After Liam found her in the hall cupboard in Garnethill and carried her into hospital wrapped in a blanket, whispering comfort and baptizing her with his tears, Leslie was the first person to visit and she kept on coming. She worked her shifts at the shelter around visit times, bringing magazines and nice food and spending time with her. But even Leslie couldn't stop the dreams or the fear or the panicked terror or the screaming at night. Winnie came to visit, sobbing loudly, drunk and drunker, attracting pitying glances from the patients. Una came to visit and brought Alistair. They smiled nervously and left quickly. Marie, their oldest sister, couldn't make it up from London. Busy time at the bank.

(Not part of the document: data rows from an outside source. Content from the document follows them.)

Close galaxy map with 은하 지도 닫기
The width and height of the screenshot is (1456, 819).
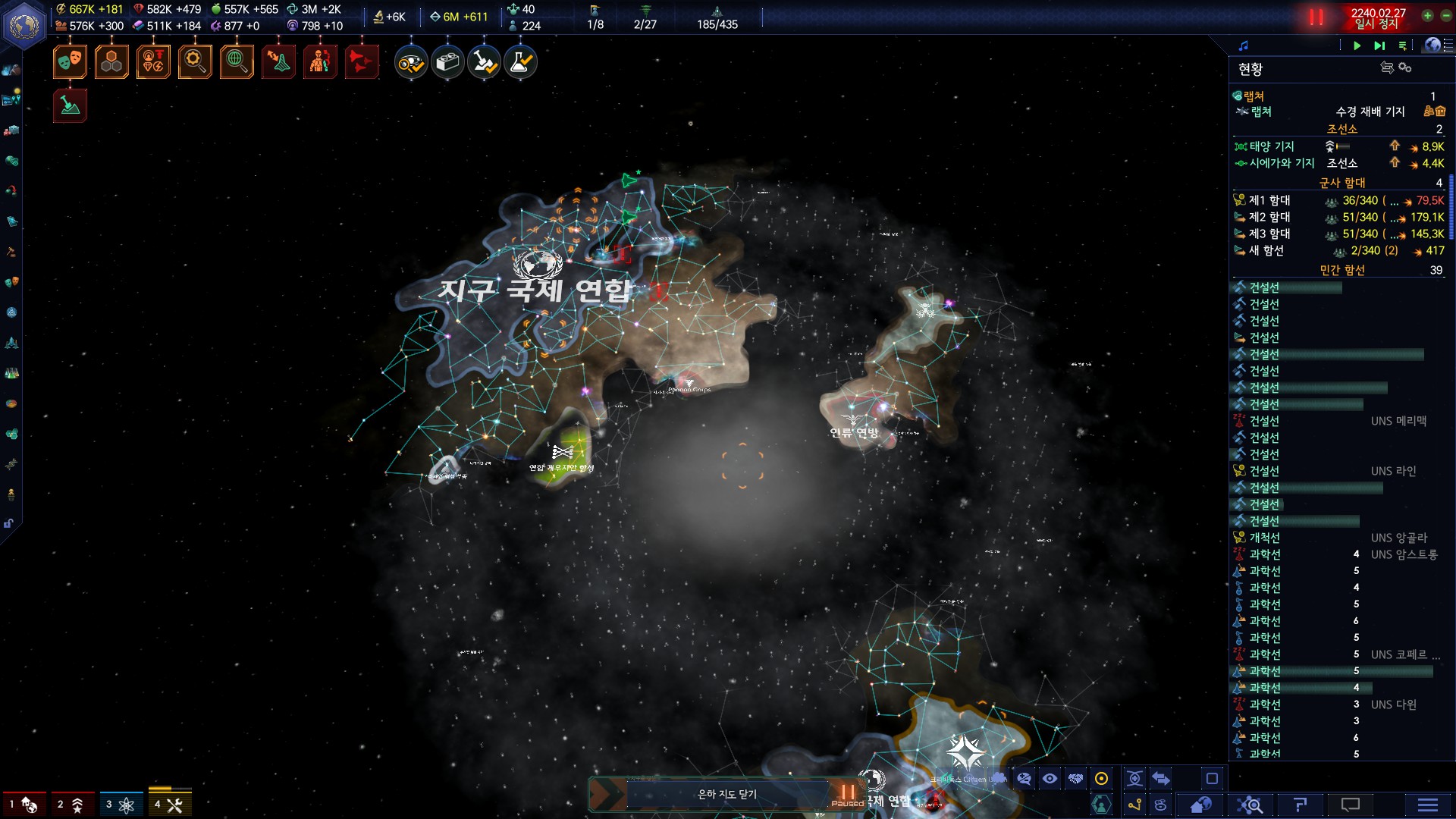[726, 794]
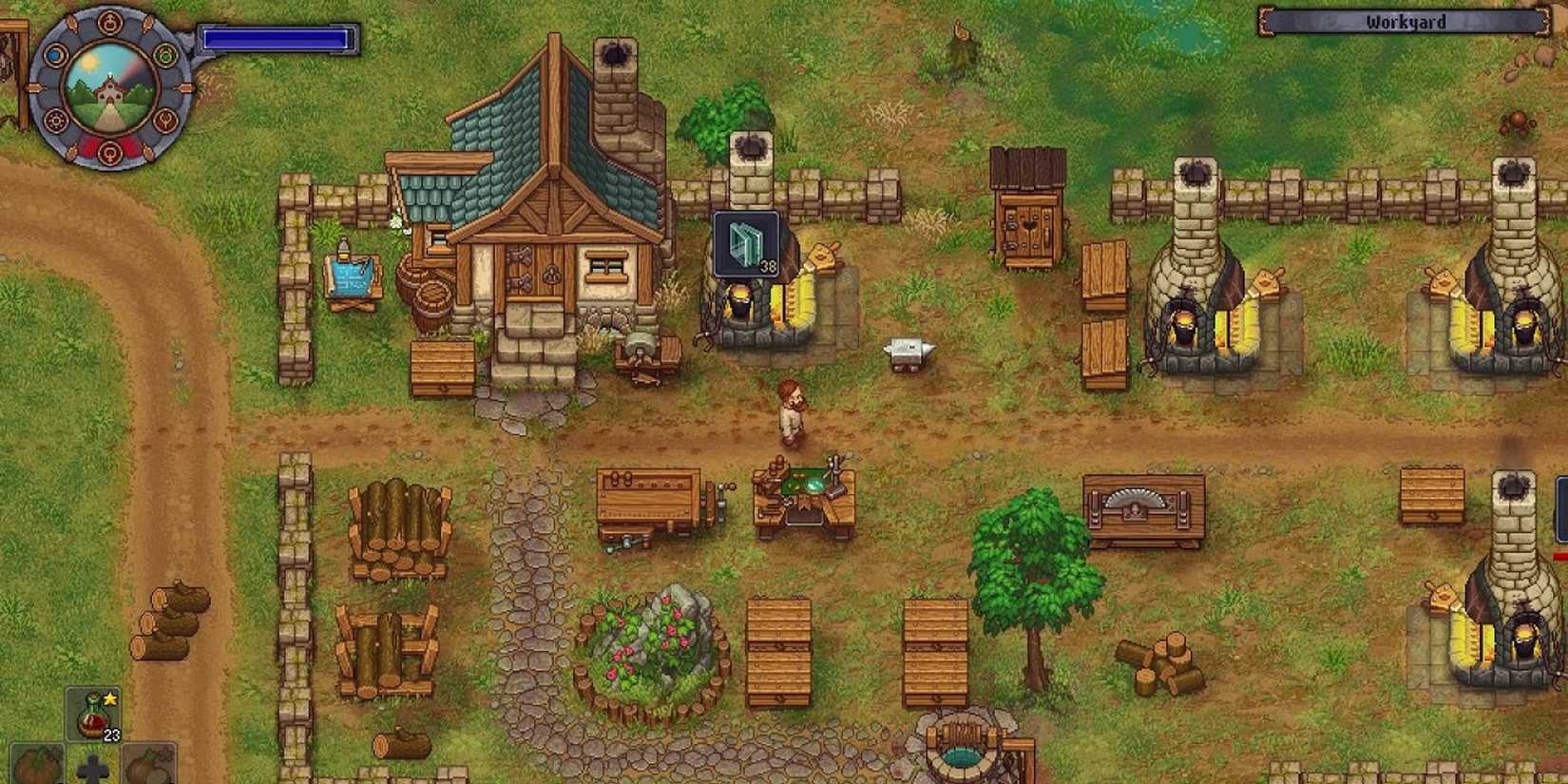The height and width of the screenshot is (784, 1568).
Task: Click the Workyard location banner
Action: [1405, 21]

Maureen had been in hospital for weeks when Alistair came to visit alone. He betrayed his promise to Una and told the doctors that this had happened before. Maureen was ten when the family found her locked in the cupboard under the stairs. Winnie jimmied it open and pulled her out by her leg as Marie and Una stood by. Maureen had a long bruise on the side of her face and when they gave her a bath they found dried blood between her legs. No one knew what had happened but Michael left Glasgow for good, taking the checkbook, and never contacted them again. Winnie didn't have to tell them it was a secret: the children knew instinctively. No one had mentioned it again until Una took Alistair into her confidence and he took it upon himself to tell Maureen's doctors.